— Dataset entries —
■ ■ ■ ■

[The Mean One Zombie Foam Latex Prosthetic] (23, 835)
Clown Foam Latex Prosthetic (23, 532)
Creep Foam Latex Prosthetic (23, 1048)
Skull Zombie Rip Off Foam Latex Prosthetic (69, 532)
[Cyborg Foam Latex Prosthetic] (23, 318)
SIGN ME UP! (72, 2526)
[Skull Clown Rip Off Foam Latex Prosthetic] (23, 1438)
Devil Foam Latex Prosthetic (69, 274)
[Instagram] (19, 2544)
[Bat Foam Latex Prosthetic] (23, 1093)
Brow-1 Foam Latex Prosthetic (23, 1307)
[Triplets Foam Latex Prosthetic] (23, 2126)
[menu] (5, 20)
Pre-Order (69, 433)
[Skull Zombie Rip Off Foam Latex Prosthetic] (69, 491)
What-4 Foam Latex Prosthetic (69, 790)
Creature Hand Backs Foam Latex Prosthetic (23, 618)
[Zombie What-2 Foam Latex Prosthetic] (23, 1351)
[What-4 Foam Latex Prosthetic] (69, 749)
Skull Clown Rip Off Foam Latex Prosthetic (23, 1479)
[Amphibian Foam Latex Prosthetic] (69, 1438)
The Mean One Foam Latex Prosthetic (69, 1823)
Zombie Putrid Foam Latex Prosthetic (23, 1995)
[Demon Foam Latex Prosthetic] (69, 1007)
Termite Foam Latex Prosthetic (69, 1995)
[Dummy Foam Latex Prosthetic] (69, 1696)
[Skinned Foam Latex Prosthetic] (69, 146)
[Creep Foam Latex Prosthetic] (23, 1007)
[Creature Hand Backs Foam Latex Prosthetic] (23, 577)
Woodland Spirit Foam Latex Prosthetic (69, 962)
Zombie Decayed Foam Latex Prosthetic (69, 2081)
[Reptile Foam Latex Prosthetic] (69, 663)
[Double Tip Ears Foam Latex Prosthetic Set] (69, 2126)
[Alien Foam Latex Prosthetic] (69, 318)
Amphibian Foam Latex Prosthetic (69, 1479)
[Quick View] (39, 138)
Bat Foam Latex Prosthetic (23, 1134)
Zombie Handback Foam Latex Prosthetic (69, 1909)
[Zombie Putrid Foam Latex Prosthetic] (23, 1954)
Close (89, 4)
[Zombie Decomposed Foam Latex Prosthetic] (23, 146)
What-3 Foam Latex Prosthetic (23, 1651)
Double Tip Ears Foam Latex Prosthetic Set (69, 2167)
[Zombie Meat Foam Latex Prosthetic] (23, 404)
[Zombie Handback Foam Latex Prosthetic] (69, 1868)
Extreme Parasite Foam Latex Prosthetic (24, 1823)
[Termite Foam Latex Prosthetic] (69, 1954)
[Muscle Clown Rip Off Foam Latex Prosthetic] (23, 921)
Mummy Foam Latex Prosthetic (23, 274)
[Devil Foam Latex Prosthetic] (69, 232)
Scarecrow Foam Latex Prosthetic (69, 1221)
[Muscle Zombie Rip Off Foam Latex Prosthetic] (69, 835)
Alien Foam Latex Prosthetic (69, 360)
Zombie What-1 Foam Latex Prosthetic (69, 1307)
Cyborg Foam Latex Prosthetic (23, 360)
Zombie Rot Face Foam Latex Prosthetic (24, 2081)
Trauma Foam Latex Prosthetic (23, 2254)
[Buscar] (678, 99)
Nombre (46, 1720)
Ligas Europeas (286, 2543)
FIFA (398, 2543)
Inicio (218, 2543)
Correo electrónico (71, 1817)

■ ■ ■ ■

— REQUIRED WORK —
Only exact copies of the lines from the one containing "Zombie Decayed Foam" to the end of the records belong in the answer.

— RESPONSE TO THIS EXERCISE —
Zombie Decayed Foam Latex Prosthetic (69, 2081)
[Reptile Foam Latex Prosthetic] (69, 663)
[Double Tip Ears Foam Latex Prosthetic Set] (69, 2126)
[Alien Foam Latex Prosthetic] (69, 318)
Amphibian Foam Latex Prosthetic (69, 1479)
[Quick View] (39, 138)
Bat Foam Latex Prosthetic (23, 1134)
Zombie Handback Foam Latex Prosthetic (69, 1909)
[Zombie Putrid Foam Latex Prosthetic] (23, 1954)
Close (89, 4)
[Zombie Decomposed Foam Latex Prosthetic] (23, 146)
What-3 Foam Latex Prosthetic (23, 1651)
Double Tip Ears Foam Latex Prosthetic Set (69, 2167)
[Zombie Meat Foam Latex Prosthetic] (23, 404)
[Zombie Handback Foam Latex Prosthetic] (69, 1868)
Extreme Parasite Foam Latex Prosthetic (24, 1823)
[Termite Foam Latex Prosthetic] (69, 1954)
[Muscle Clown Rip Off Foam Latex Prosthetic] (23, 921)
Mummy Foam Latex Prosthetic (23, 274)
[Devil Foam Latex Prosthetic] (69, 232)
Scarecrow Foam Latex Prosthetic (69, 1221)
[Muscle Zombie Rip Off Foam Latex Prosthetic] (69, 835)
Alien Foam Latex Prosthetic (69, 360)
Zombie What-1 Foam Latex Prosthetic (69, 1307)
Cyborg Foam Latex Prosthetic (23, 360)
Zombie Rot Face Foam Latex Prosthetic (24, 2081)
Trauma Foam Latex Prosthetic (23, 2254)
[Buscar] (678, 99)
Nombre (46, 1720)
Ligas Europeas (286, 2543)
FIFA (398, 2543)
Inicio (218, 2543)
Correo electrónico (71, 1817)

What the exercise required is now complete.